The Mishnah in Pirkei Avot 5:20 upholds “machlochet l’shem shamayim” — “a dispute for the sake of heaven” — as the quintessential model for what qualifies as a healthy form of disagreement. It’s this style of debate — illustrated by the idyllic quarrels between the schools of Hillel and Shammai — that will ultimately lead to a “sofah l’hitkayem” an “end that endures.” Hillel and Shammai are the paradigmatic examples of this holy quarreling because they prevented their differences from creating divisions within their community. Amid scholarly disagreement, they learned to coexist.
The archetypal dispute not for the sake of heaven is chronicled by the story in Bamidbar (chapter 16) of Korach, the cousin of Moshe and Aaron whose familial resentment and lust for leadership impelled him to protest and revolt against the Israelite leadership. Korach and his followers proved unsuccessful in their pursuit of power, and eventually they were swallowed up by the earth.

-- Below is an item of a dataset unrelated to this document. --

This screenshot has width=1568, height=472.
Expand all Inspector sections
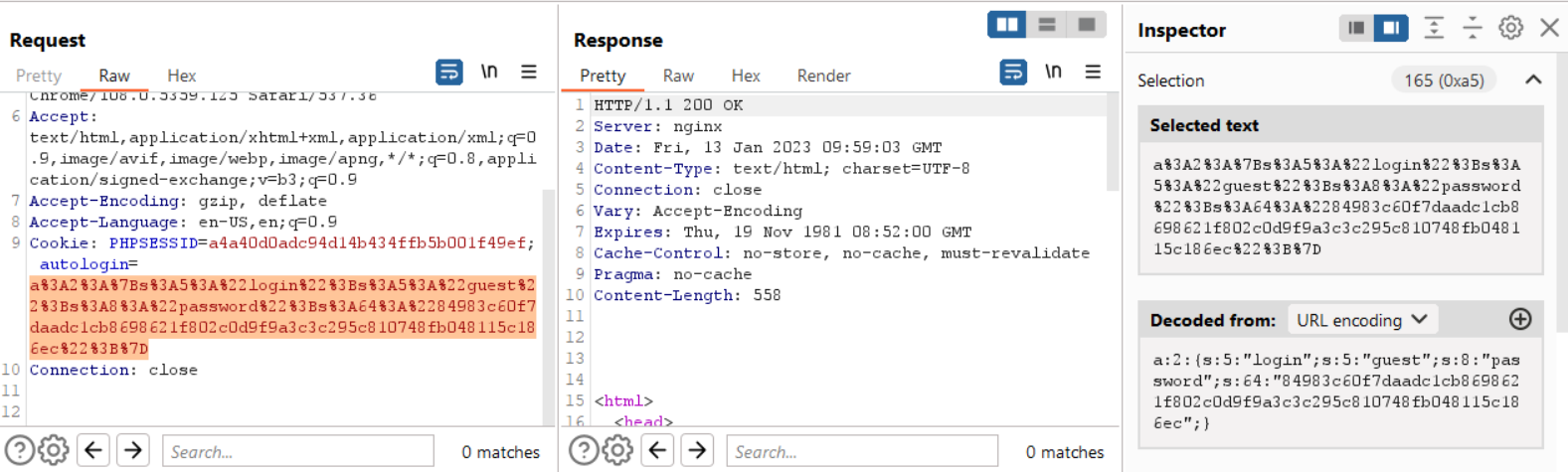1434,28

The distinctions between the two cases are stark. But what, for heaven’s sake, constitutes a dispute for the sake of heaven? And what does it mean that it will lead to an end that endures?

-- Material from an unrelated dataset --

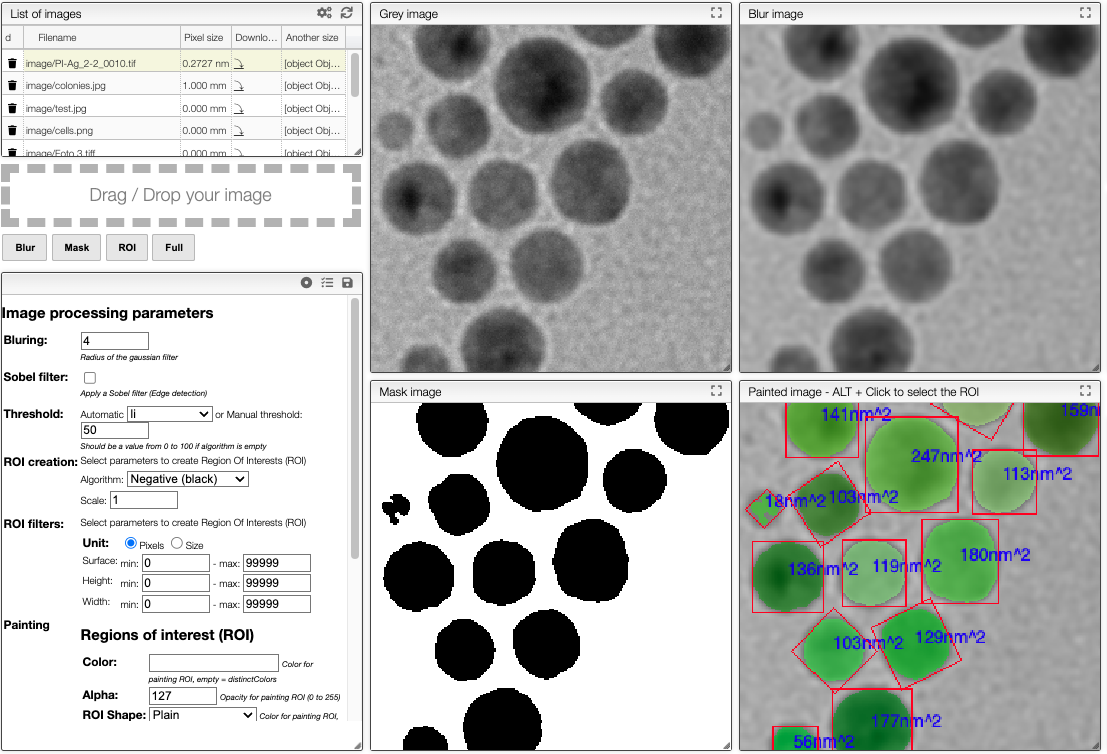Refresh the list of images

347,13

A precise definition and interpretation are themselves subject to centuries of debate. Several medieval commentators and, more recently, the former British Chief Rabbi Jonathan Sacks, suggest that whereas Hillel and Shammai were motivated by a quest for truth, Korach was inspired by a passion for power.

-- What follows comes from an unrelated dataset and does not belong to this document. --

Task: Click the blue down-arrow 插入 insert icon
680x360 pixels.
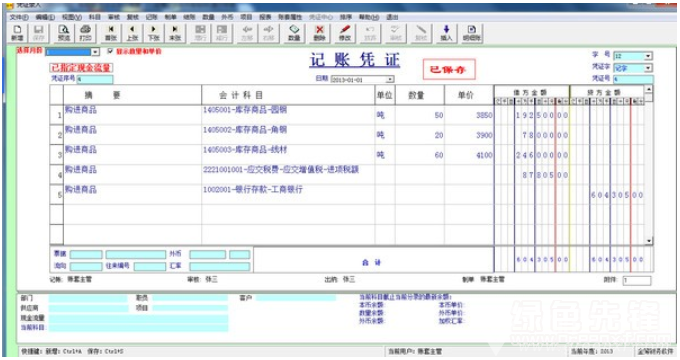Action: coord(446,33)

At its core, an argument for the sake of heaven is one whose objective is not the defeat of the other but rather the humble embrace of an ultimate truth. It’s less about “winning” an argument and more about solving a problem. What results, then, is not a destructive end-state that extends a divide, but rather a constructive one that bridges a difference.
And for those who embrace this values-based form of argument — sofah l’hitkayem, the end endures. The truth emerges. The disputants’ dignity is preserved. The community is strengthened. It remains whole, and progresses from argument to argument, from generation to generation.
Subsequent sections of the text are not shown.